**DATA ENTRIES**
--*--

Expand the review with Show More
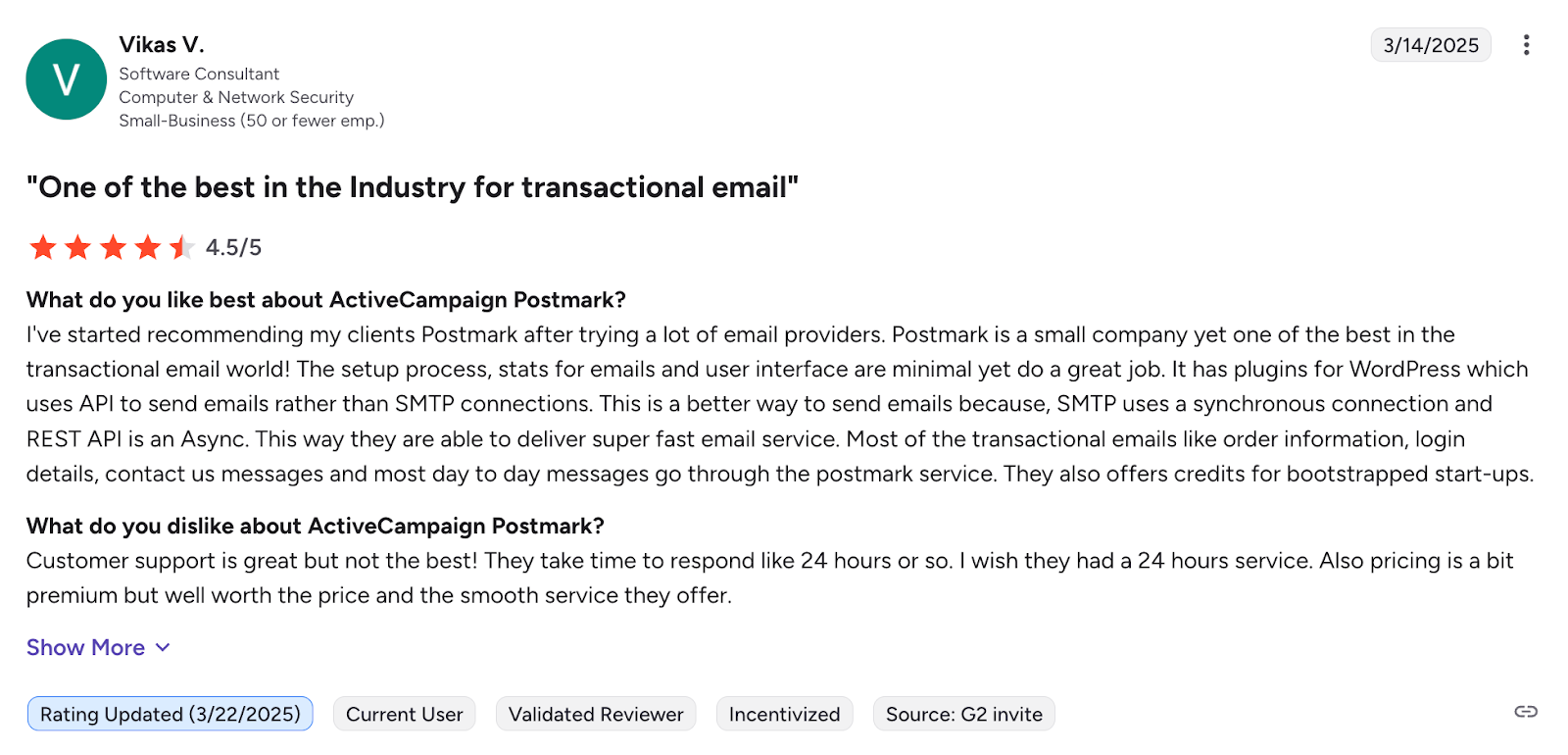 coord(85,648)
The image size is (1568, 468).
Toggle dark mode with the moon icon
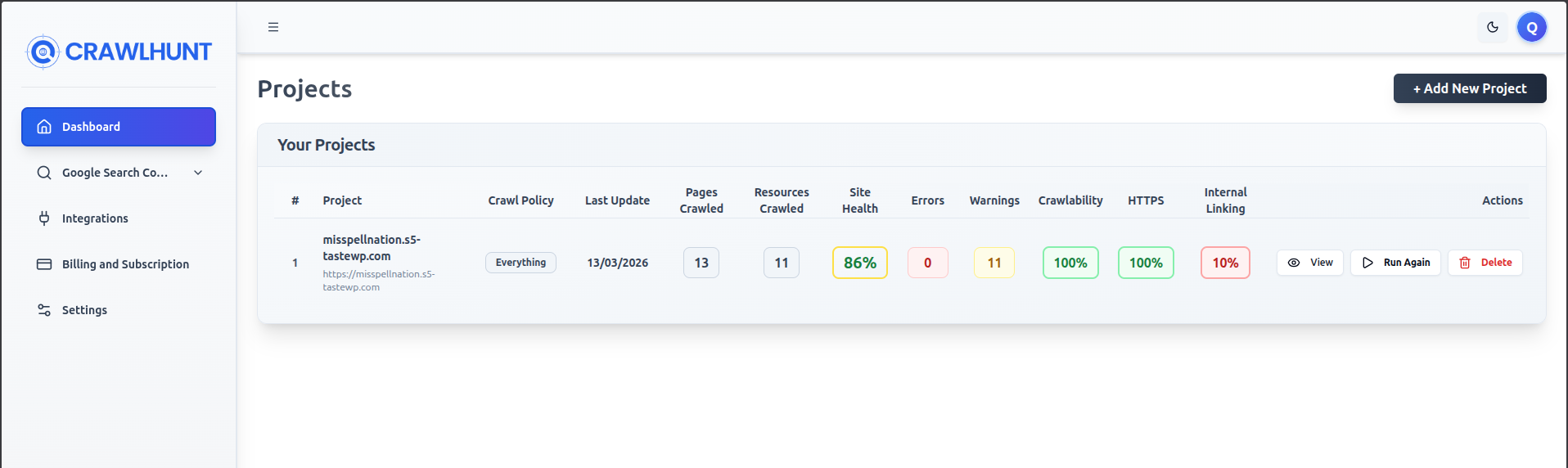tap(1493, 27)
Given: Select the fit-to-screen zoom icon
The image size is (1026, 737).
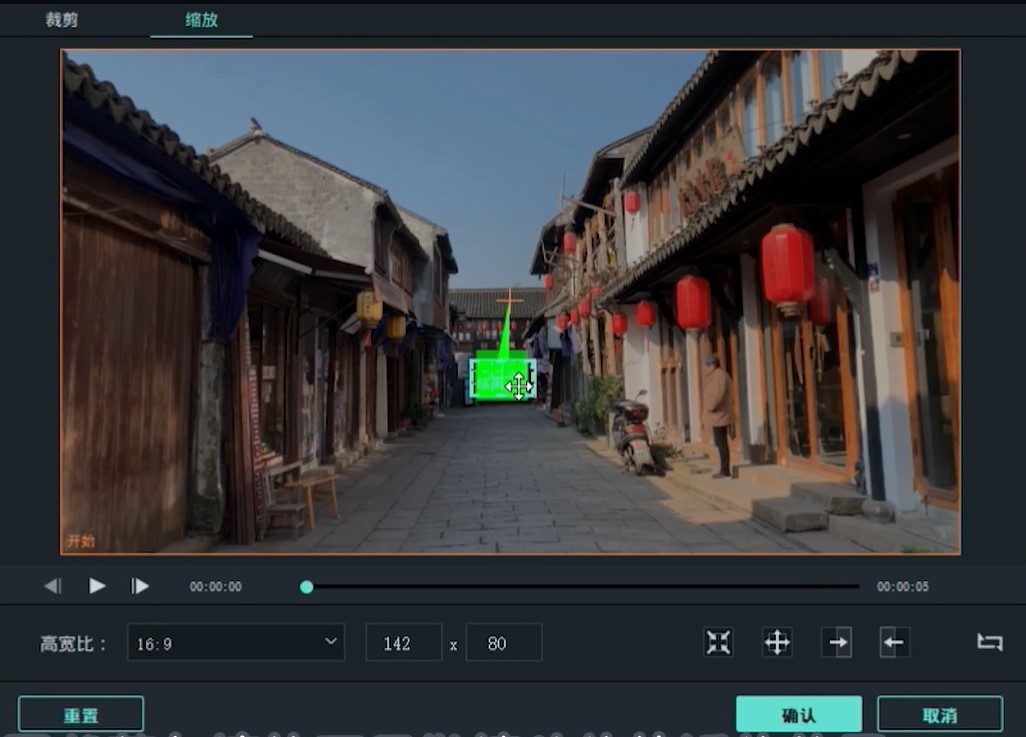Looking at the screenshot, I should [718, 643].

--*--

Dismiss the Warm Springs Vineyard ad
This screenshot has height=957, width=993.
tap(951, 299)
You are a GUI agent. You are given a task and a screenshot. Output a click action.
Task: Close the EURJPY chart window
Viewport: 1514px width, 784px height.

--*--

**TASK OBJECTIVE**
Render the entries from the line that contains "Expand the review with Show More" through the line that contains "Looking at the", both lines included, as a two-column CSV with the columns entry and answer. Give one row per entry, put each value in a single quoted field with line breaks turned into spaces, and leave the pictures out.

**THE RESULT**
entry,answer
"Expand the review with Show More","coord(85,648)"
"The image size is (1568, 468). Toggle dark mode with the moon icon","tap(1493, 27)"
"Given: Select the fit-to-screen zoom icon The image size is (1026, 737).","Looking at the screenshot, I should [718, 643]."